I’ve been looking at pictures of the day. We look happy. And thin, and young. There were a lot of Fred Perrys about, including on stage. We sang along to almost everything. It seemed like everybody did. I think Blur’s songs are exceptionally good for singing along to. Maybe ‘cos Albarn is a good not great singer and when he writes some of those soaring notes, he’s testing himself and you feel like you in the crowd are testing yourself along with him.

“And it LOOOKS like we might have made it …”

“This is a LOOOOOW”

“When the DAYS JUST SEEM TO FALL THROUGH YOU”

“And I don’t know bout YOOOO”

And, of course …

“Oh my baby, oh my baby”

which was as cheesy and wonderful as everyone said ...



I remember that day seeing lots of people I vaguely recognised, or fully recognised. It did feel like a massive gathering of friends, which is so rare. I mean, for me, it’s pretty unprecedented.

It was a hits set. Nothing to promote. Mikey and I went to see them in Hyde Park again in 2015 and they were brilliant again. I love ‘The Magic Whip’, I think it’s one of their 4 best albums, but as they played about half of it, sometimes the mood dropped a little, just a little. Also, in 2009, I feel like a band at Hyde Park could still get away with a massive sound. By 2015, if you were well positioned, it was fine, but the ground didn’t shake.

Blur are such a proper band, aren’t they? Four such entities, for good or bad. Each one irreplaceable. I tend to think the fact Albarn was able to diversify so successfully has meant Blur have, very unusually, never got too small or too big ... they haven't dwindled to a decent but smaller version of themselves, not have they kept on chasing big success and become flabby.



Funny, I’m not sure, now, I’d place them in my 10 favourite bands, I’m not sure they’d quite make it in terms of what I fall back on listening to, but the love they inspired in the 90s and on that day had a hugeness I think I’ve only been part of the once.

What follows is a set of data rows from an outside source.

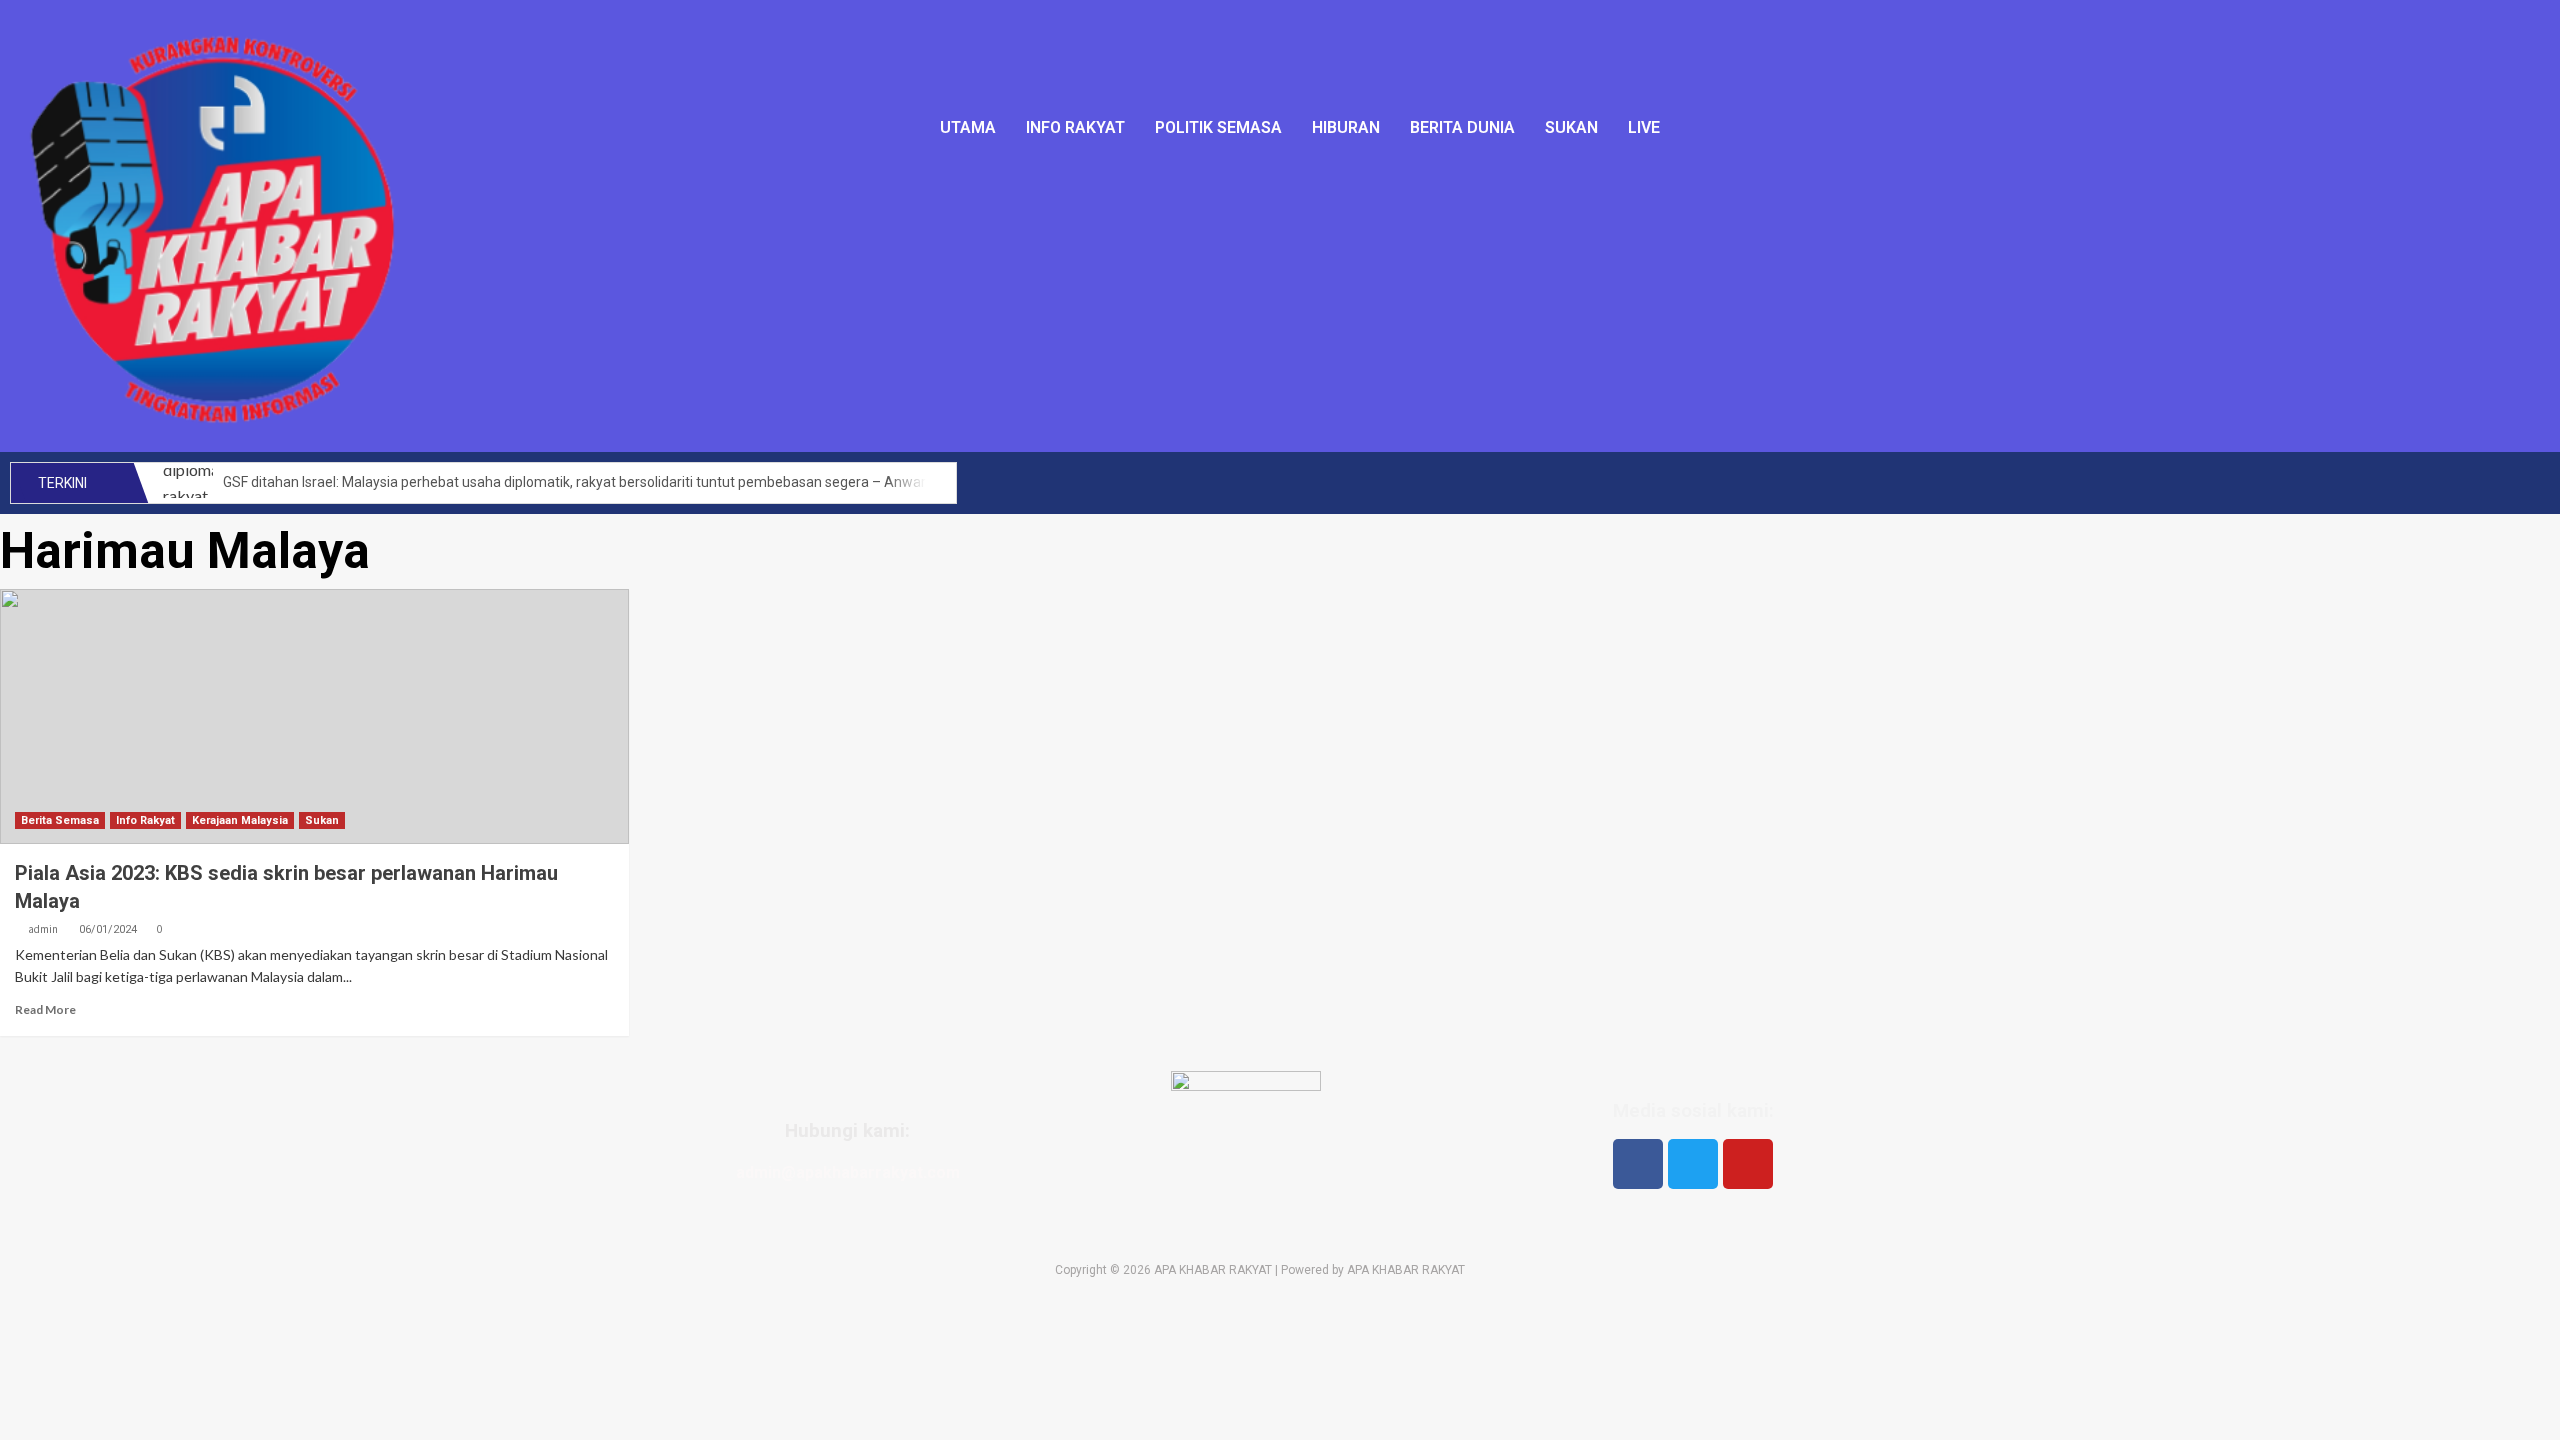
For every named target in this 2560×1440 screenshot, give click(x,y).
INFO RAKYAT (1075, 127)
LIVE (1644, 127)
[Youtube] (1748, 1164)
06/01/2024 (108, 929)
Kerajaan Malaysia (240, 820)
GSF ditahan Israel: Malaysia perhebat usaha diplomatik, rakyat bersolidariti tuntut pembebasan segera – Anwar (574, 482)
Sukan (322, 820)
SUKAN (1571, 127)
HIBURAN (1346, 127)
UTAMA (968, 127)
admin (43, 929)
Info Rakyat (145, 820)
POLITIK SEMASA (1218, 127)
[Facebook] (1638, 1164)
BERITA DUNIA (1462, 127)
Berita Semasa (60, 820)
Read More (45, 1009)
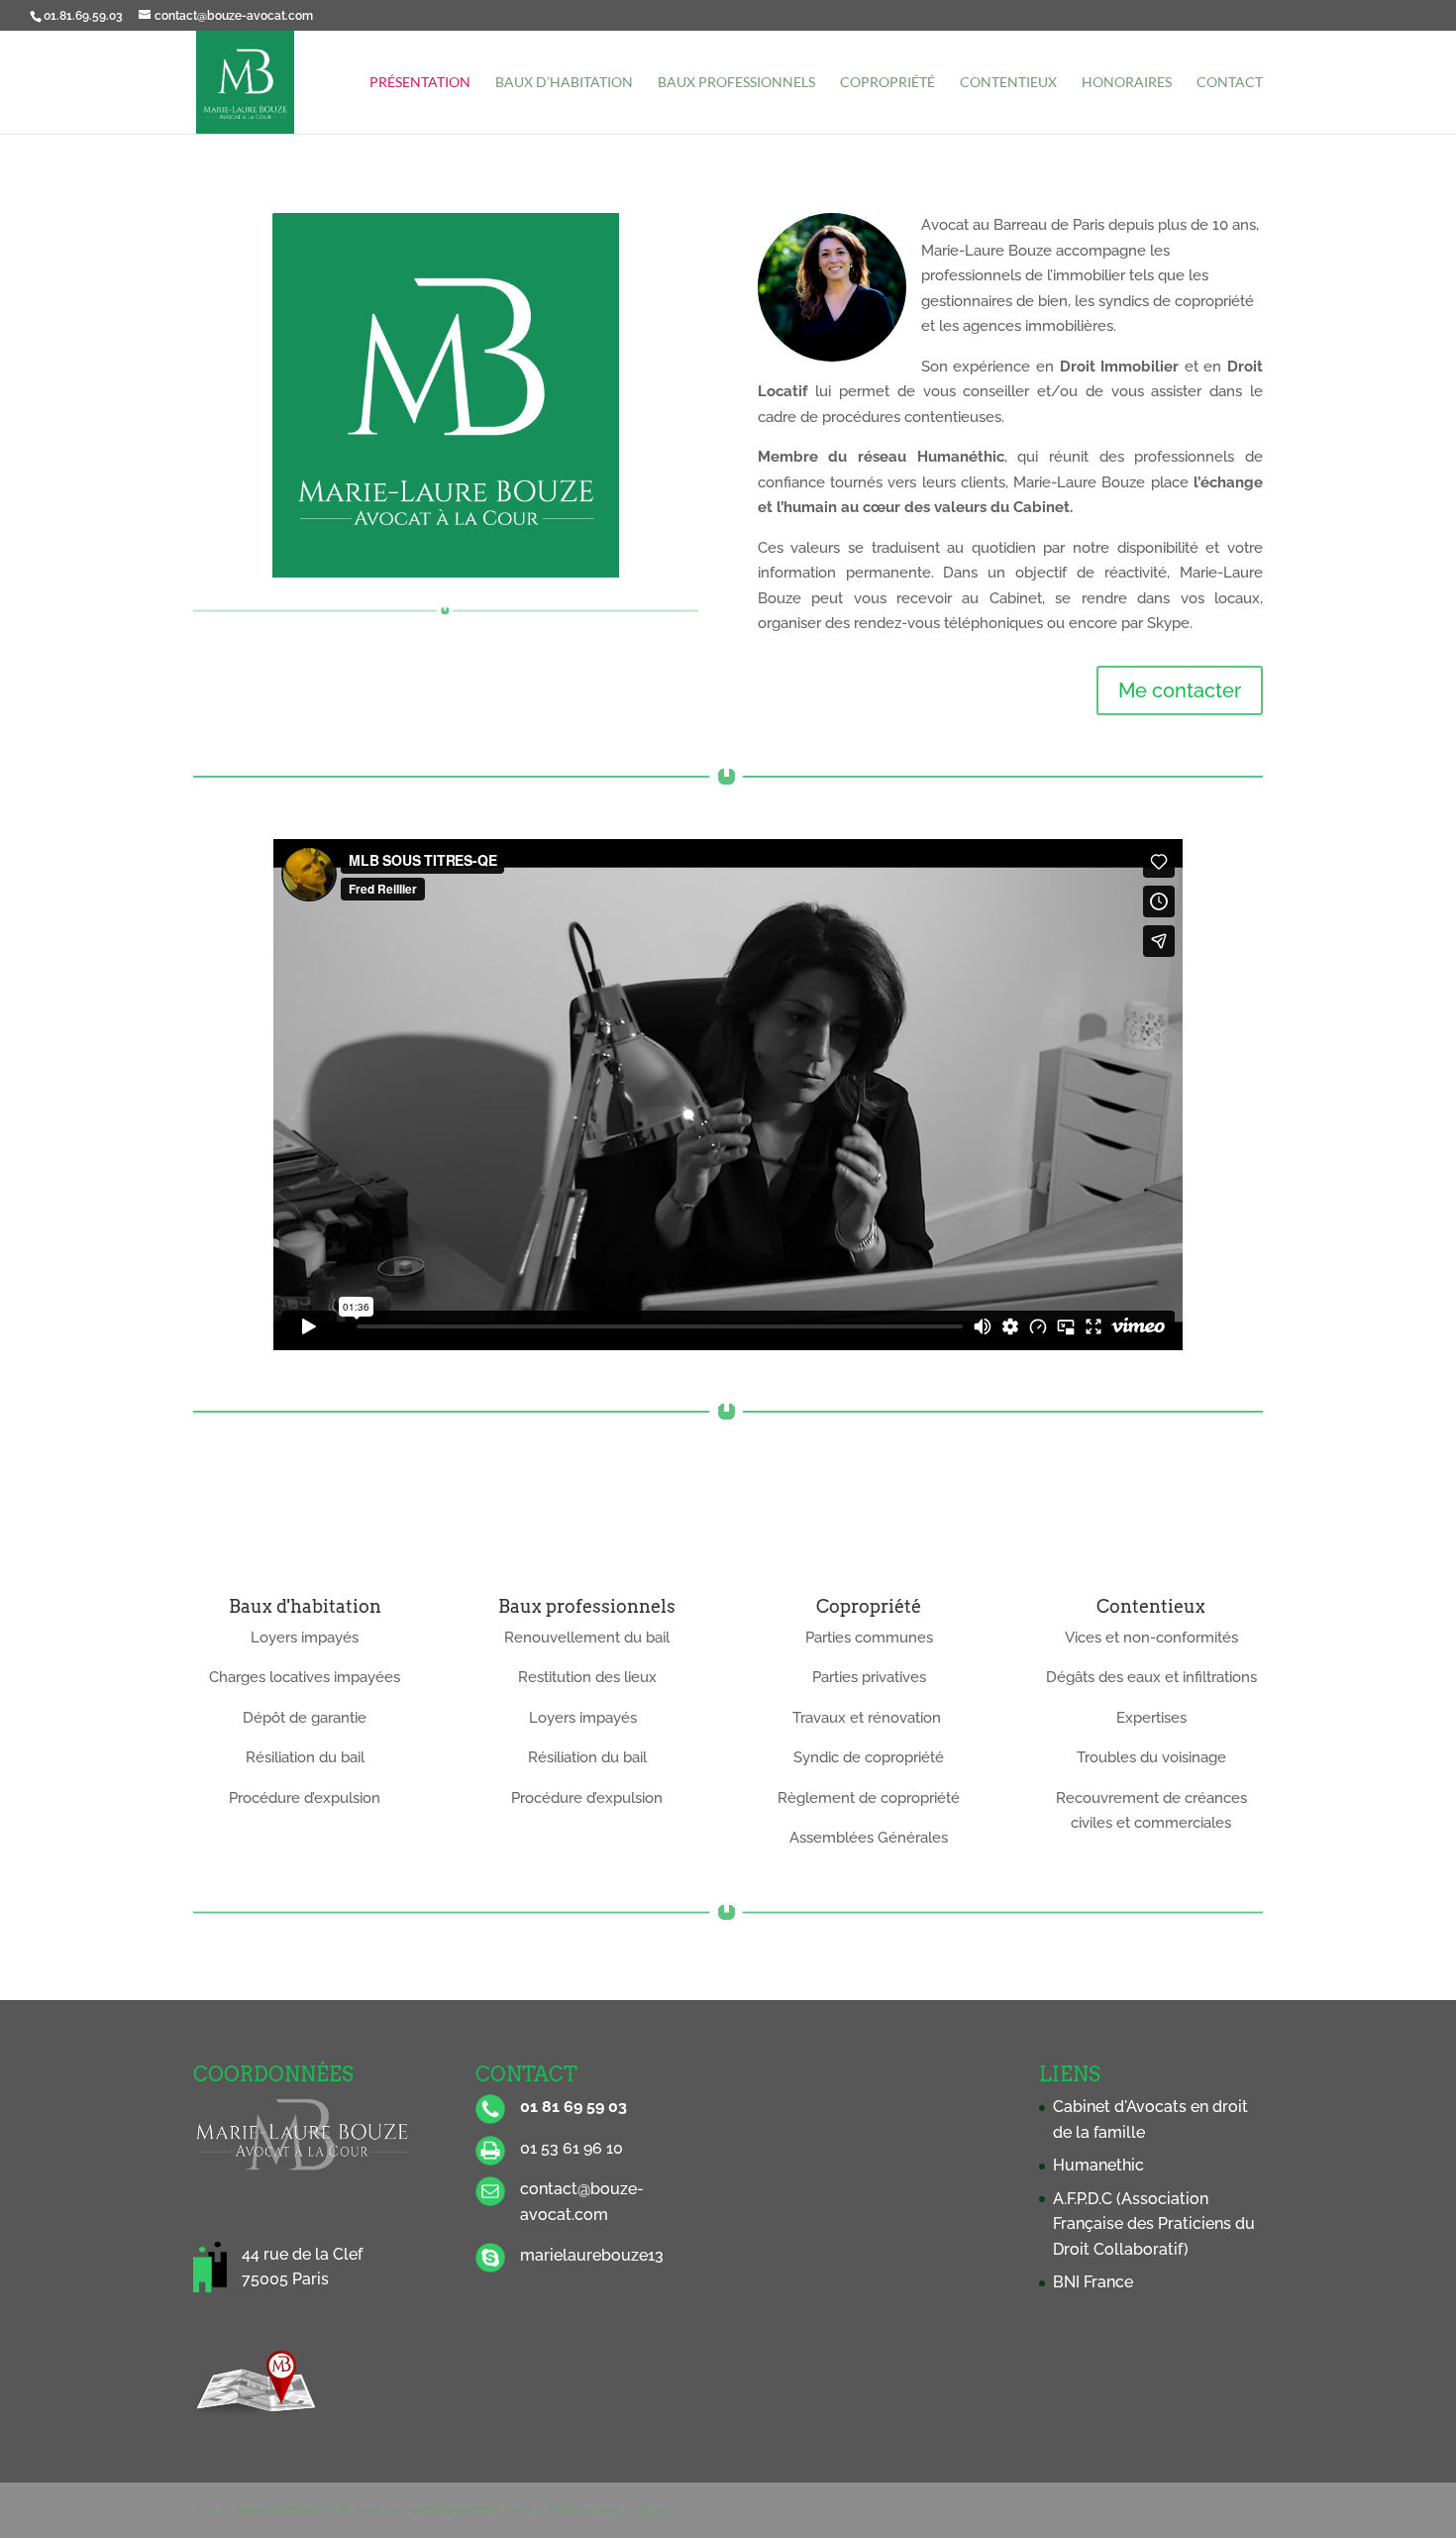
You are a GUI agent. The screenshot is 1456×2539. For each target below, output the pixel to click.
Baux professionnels (736, 82)
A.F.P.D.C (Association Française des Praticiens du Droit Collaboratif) (1154, 2224)
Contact (1229, 82)
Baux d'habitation (305, 1606)
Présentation (419, 82)
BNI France (1093, 2282)
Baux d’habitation (564, 82)
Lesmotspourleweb (454, 2509)
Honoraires (1127, 82)
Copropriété (887, 82)
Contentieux (1008, 82)
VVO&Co (568, 2509)
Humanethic (1098, 2165)
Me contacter (1179, 690)
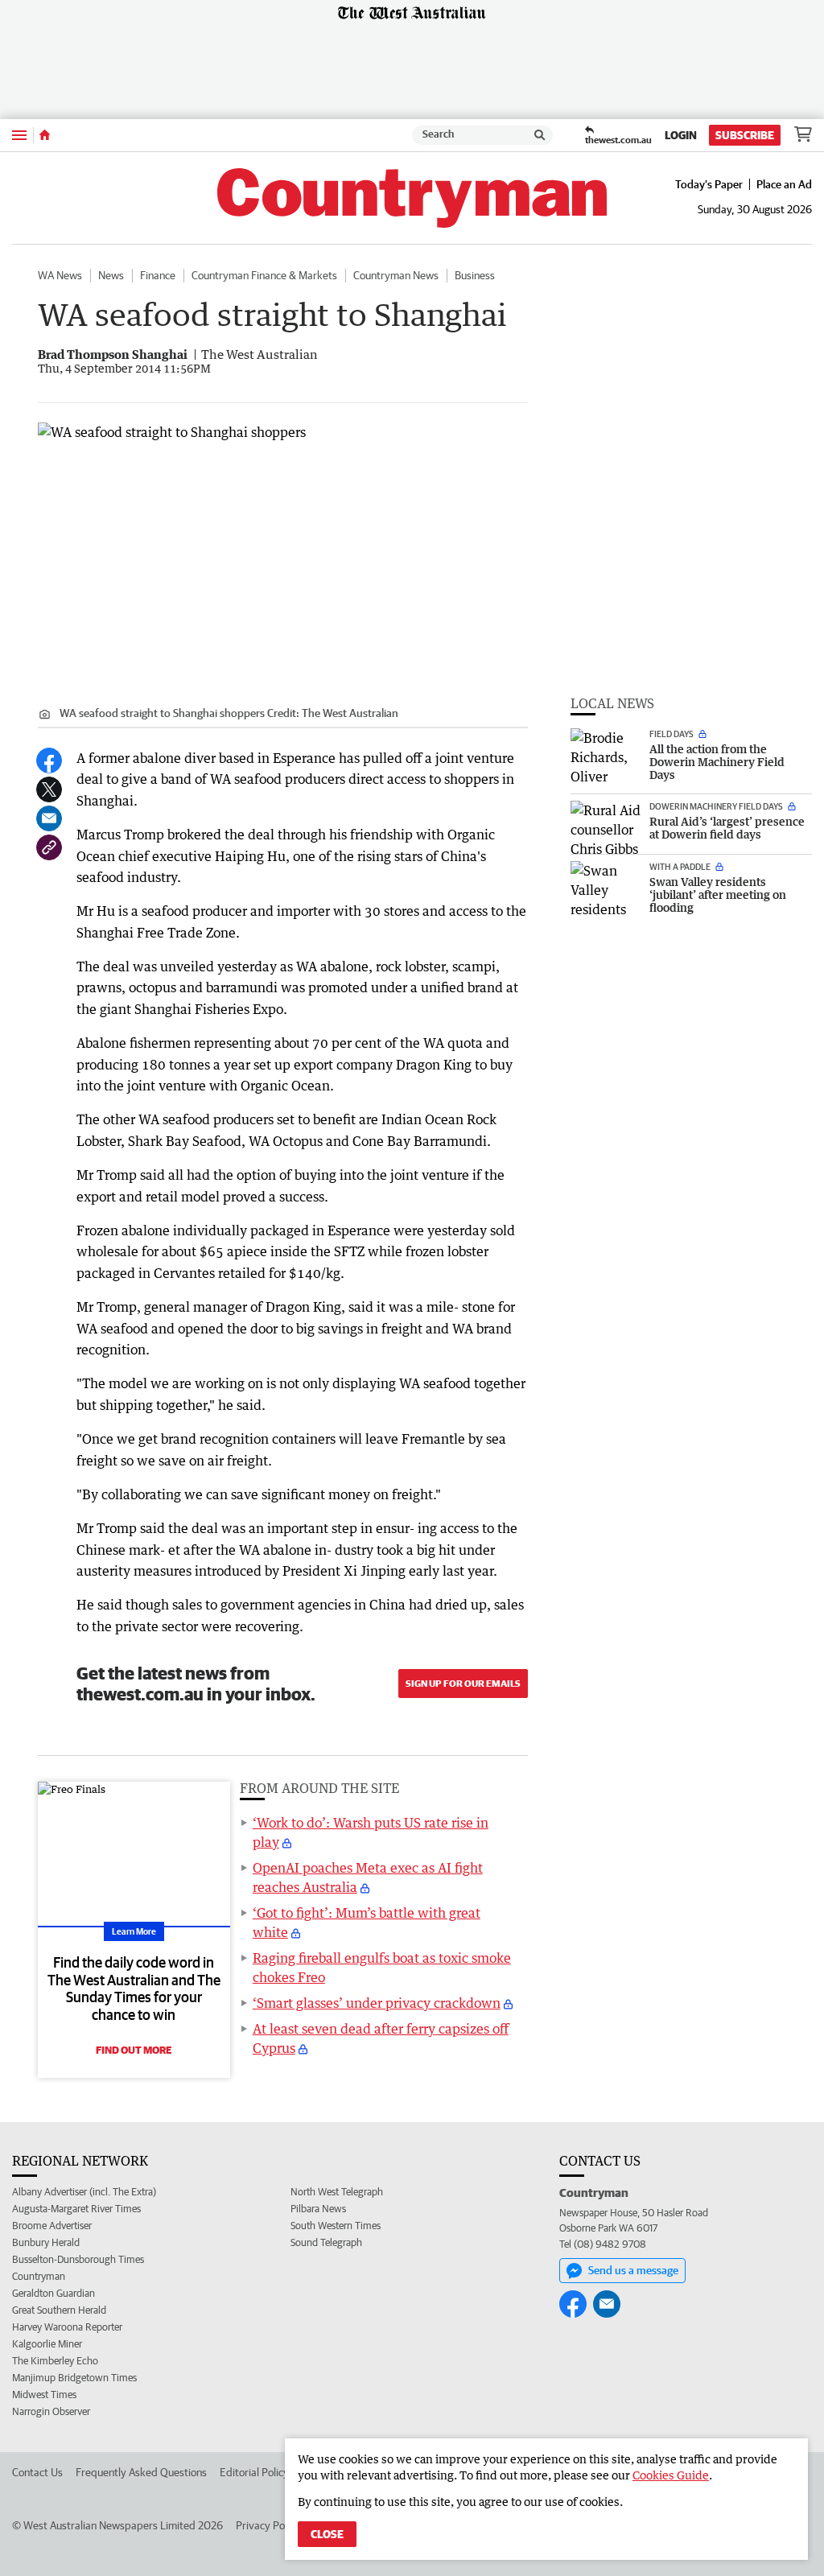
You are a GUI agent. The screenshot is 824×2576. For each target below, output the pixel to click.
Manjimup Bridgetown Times (74, 2378)
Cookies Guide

Here’s a lovely postscript I’ve just remembered. Me, Juliette and Rosa were at Leeds Castle last year and we got talking to a mother and her little boy, who was about R’s age. And he was talking about something he liked … I can’t remember exactly what it was, trains, I think, and he said “they give me a sense of parklife” and we did a double-take and the mother said they were massive Blur fans and played it to him all the time and he loved it.

How about that … good days that give me a sense of parklife.